> **SUPPLIED MATERIAL**:

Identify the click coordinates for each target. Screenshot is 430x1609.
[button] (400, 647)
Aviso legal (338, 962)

---

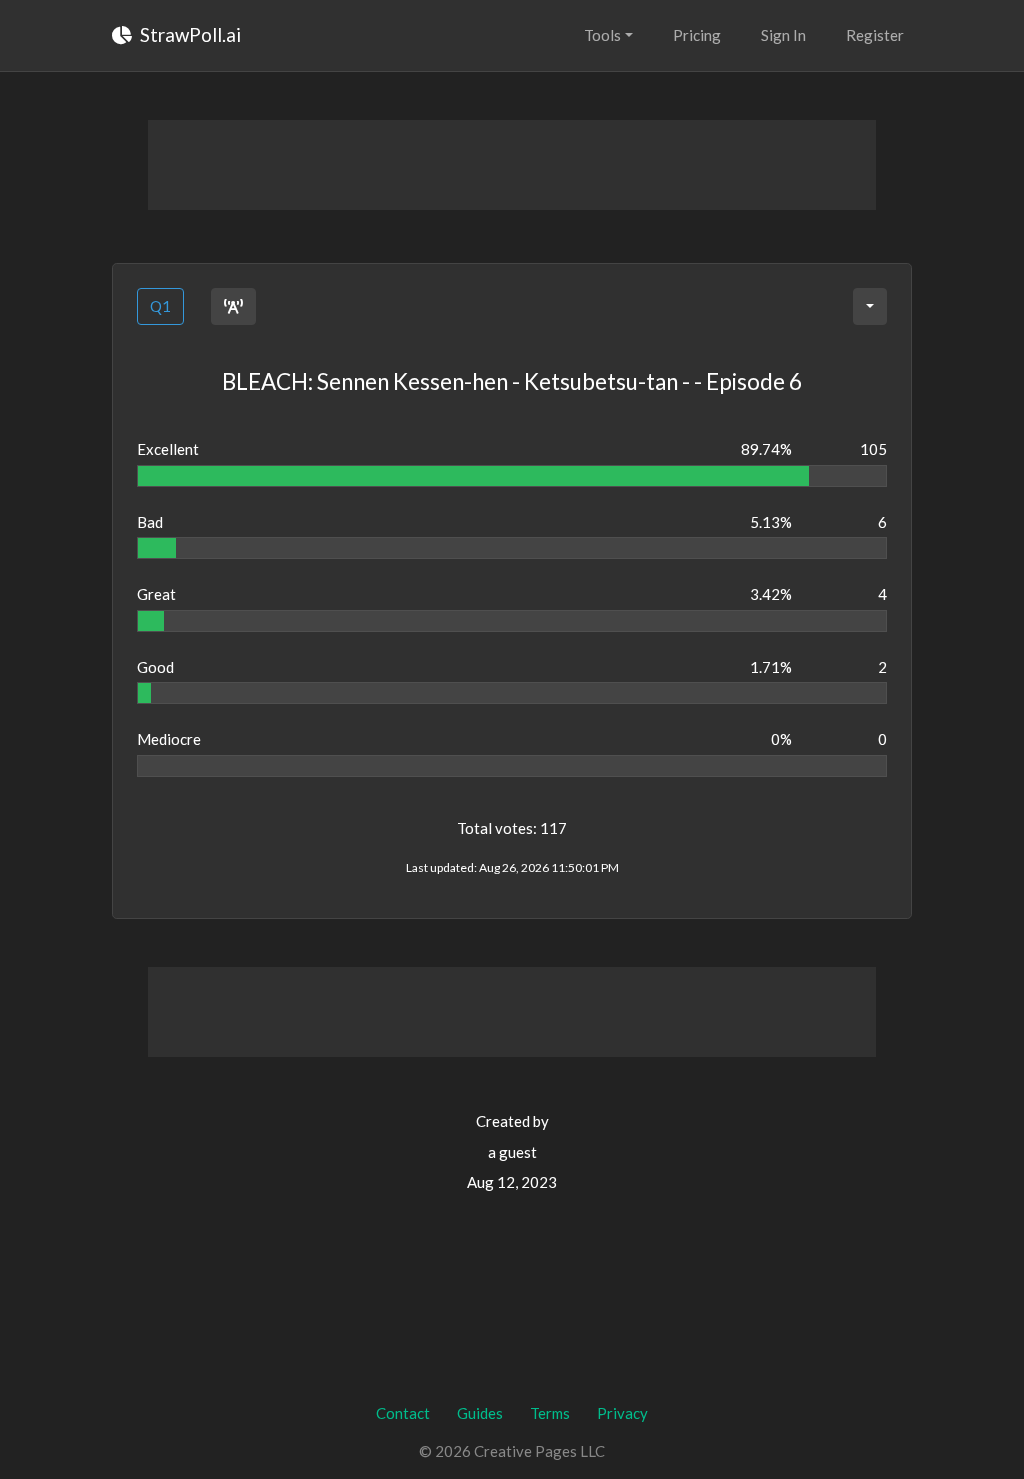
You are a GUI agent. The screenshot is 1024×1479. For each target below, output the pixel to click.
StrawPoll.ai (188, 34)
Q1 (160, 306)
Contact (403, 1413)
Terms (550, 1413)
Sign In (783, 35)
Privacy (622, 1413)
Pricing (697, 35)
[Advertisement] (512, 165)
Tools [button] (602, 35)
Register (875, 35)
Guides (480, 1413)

> **REQUIRED ACTION**: Give the number of lines in the listing above where the word "each" appears, and nothing else.

> **COMPLETED TASK**: 2